Best Practices for Better Bolt Group Design

Spread the pattern whenever possible. A larger radius improves resistance to eccentric loading.
Keep the load path centered. Reducing eccentricity often yields larger benefits than adding one more bolt.
Verify plate limit states. Bolt capacity alone is never the whole story.
Consider preload and joint class. Slip critical joints behave differently from bearing type joints.
Account for installation quality. Torque control, lubrication, thread condition, and hole alignment all matter.
Check serviceability. Even if strength is adequate, excessive movement can damage equipment or cladding.

Authoritative References for Further Study

If you want to validate assumptions or move from a preliminary check to a code based design, consult authoritative engineering guidance. Helpful references include the Federal Highway Administration steel bridge resources, the National Institute of Standards and Technology building and construction resources, and educational material from universities such as the Purdue University College of Engineering. These sources provide a stronger foundation for understanding connection mechanics, material behavior, and code based design methods.

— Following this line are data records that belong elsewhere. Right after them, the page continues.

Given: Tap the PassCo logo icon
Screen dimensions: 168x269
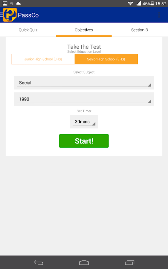Looking at the screenshot, I should click(x=10, y=15).
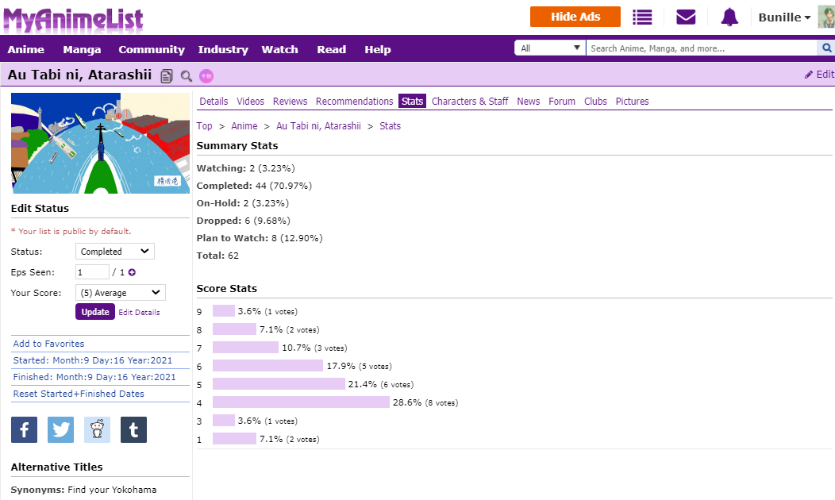Open the Community menu
This screenshot has height=500, width=835.
152,49
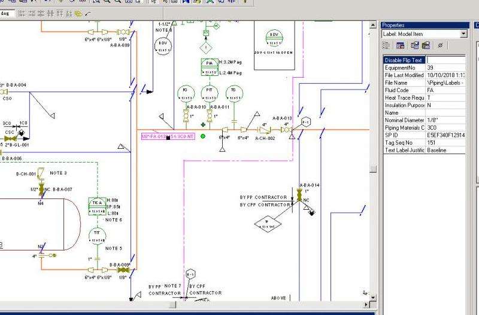Click the green dot on the orange pipeline

(203, 136)
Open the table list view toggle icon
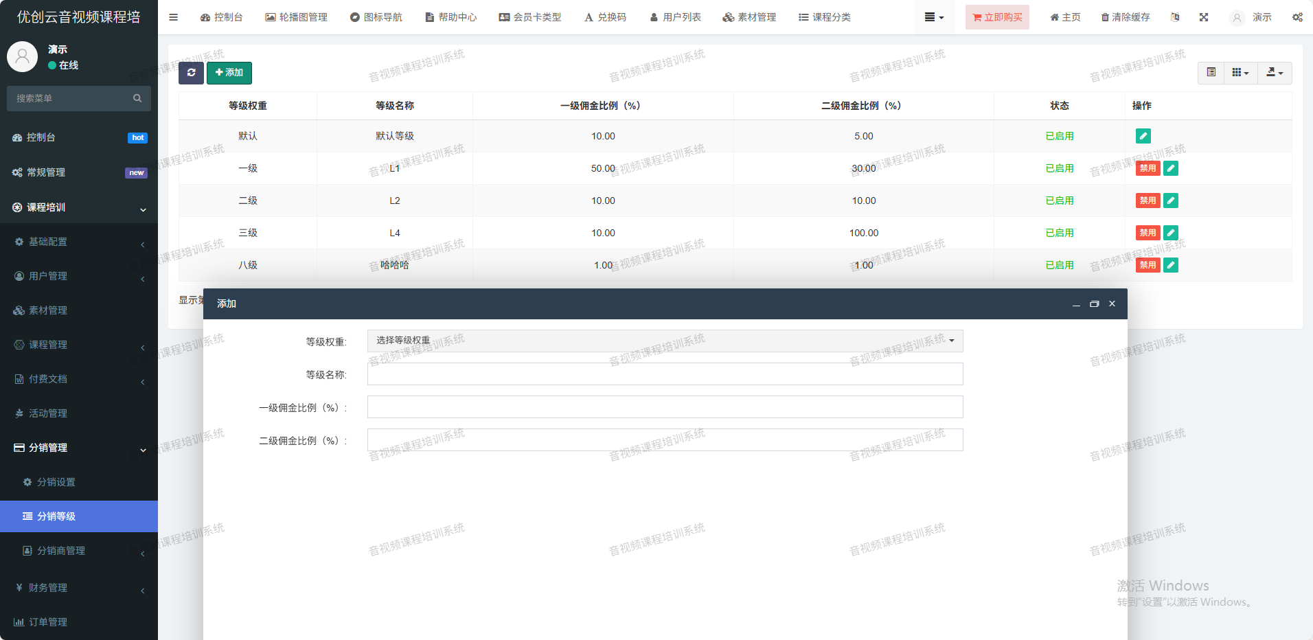1313x640 pixels. tap(1211, 73)
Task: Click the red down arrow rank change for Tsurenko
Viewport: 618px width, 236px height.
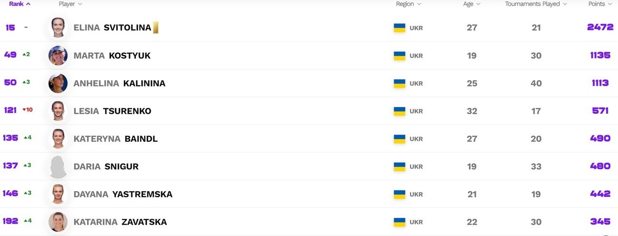Action: (24, 110)
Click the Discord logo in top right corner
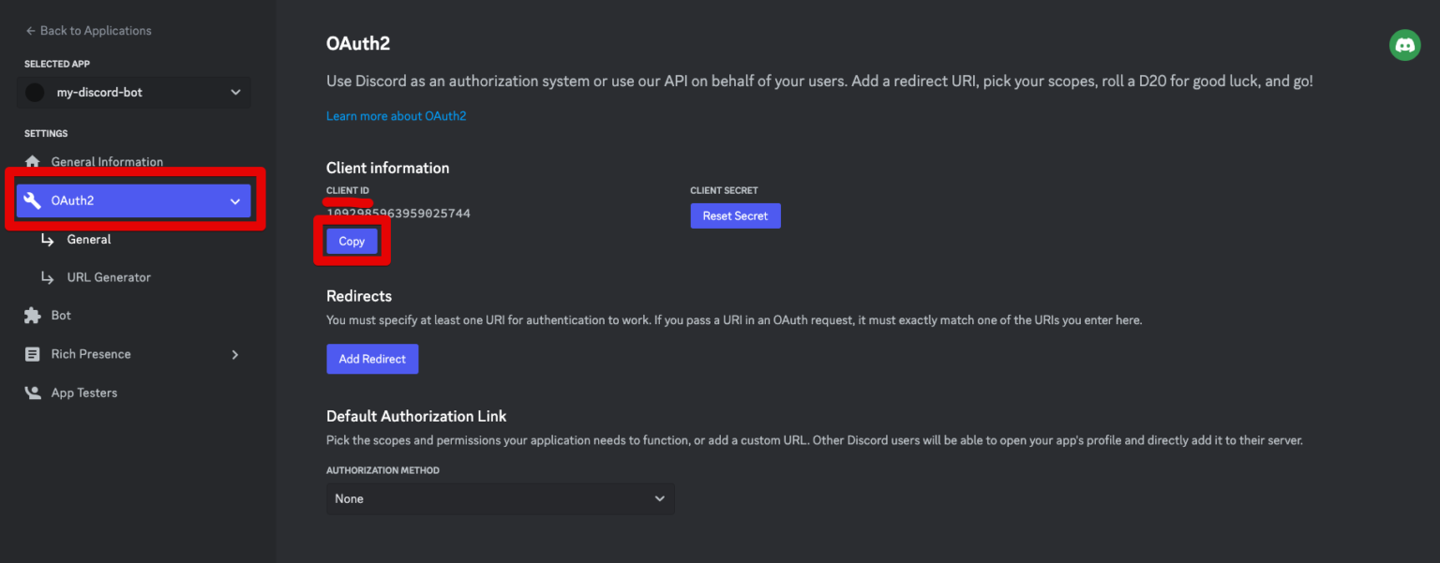Viewport: 1440px width, 563px height. click(x=1404, y=44)
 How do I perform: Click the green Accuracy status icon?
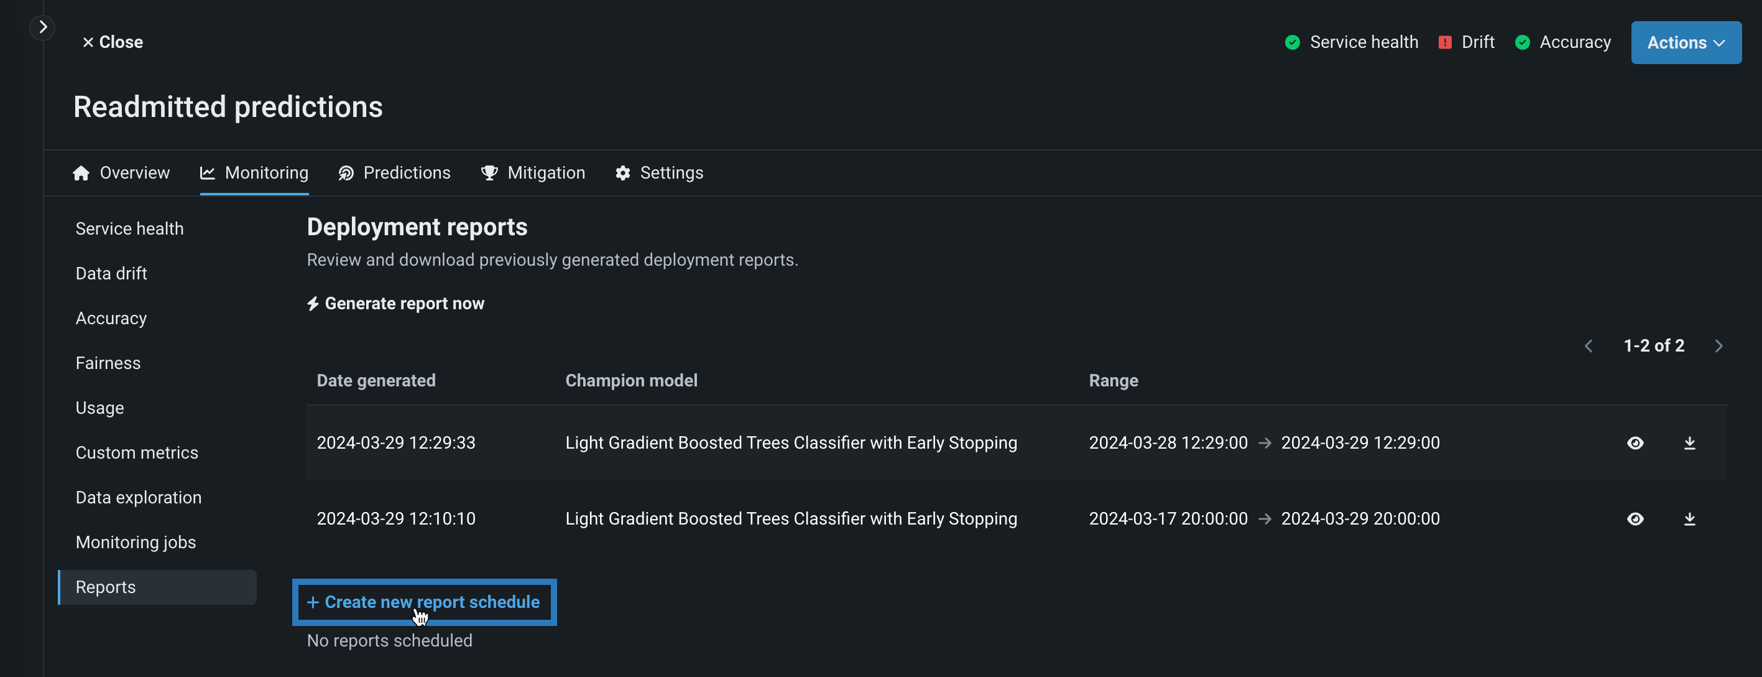[1522, 42]
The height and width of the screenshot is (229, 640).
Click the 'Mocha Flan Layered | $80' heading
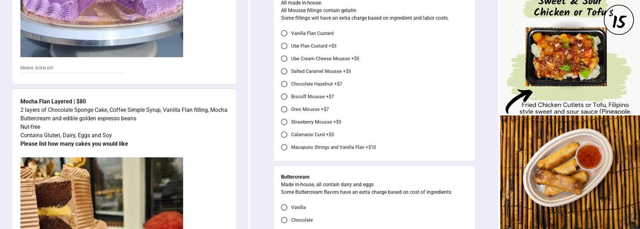coord(53,102)
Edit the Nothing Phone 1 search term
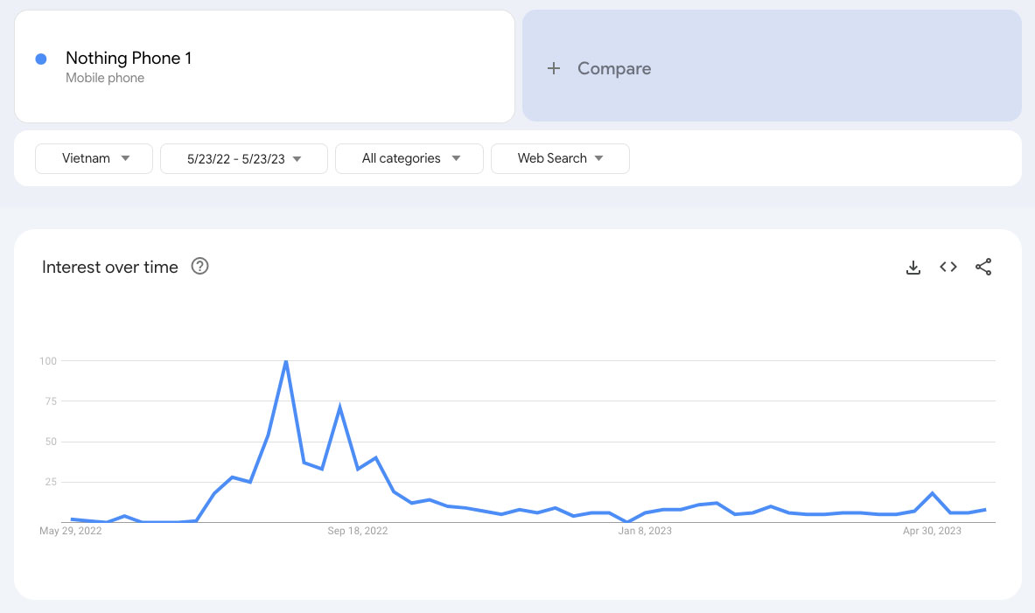This screenshot has height=613, width=1035. coord(129,58)
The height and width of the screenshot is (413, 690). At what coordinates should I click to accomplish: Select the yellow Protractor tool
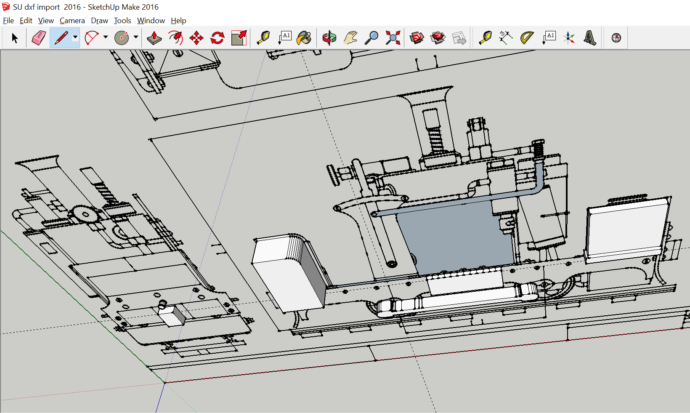[527, 38]
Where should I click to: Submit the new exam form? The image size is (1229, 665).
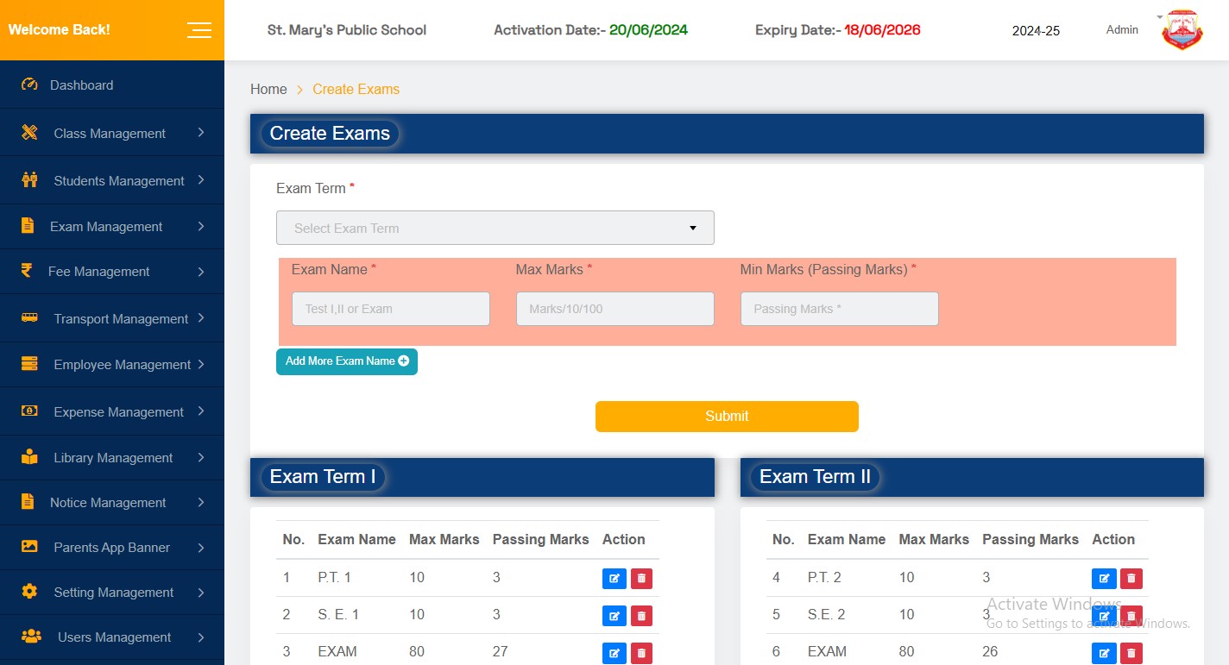[x=726, y=416]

For structural steel applications in the United States, designers often use bolt group concepts together with the connection provisions of recognized industry specifications. For machinery and equipment, the relevant standard may instead come from a manufacturer guideline, a pressure equipment code, or an industry specific safety document. The important point is that the bolt group calculator should be treated as the start of engineering judgment, not the end of it.

Final Takeaway

A bolt group calculator is one of the most efficient tools for understanding how fasteners share load in an eccentric connection. It makes the relationship between force, eccentricity, bolt pattern radius, and bolt strength visible in seconds. If the result is close to the limit, you can immediately test alternatives such as increasing the bolt circle, reducing the eccentricity, adding bolts, or selecting a stronger diameter and grade. Used properly, this type of calculator speeds up design iteration, improves safety awareness, and helps turn a vague connection problem into a clear, defensible engineering decision.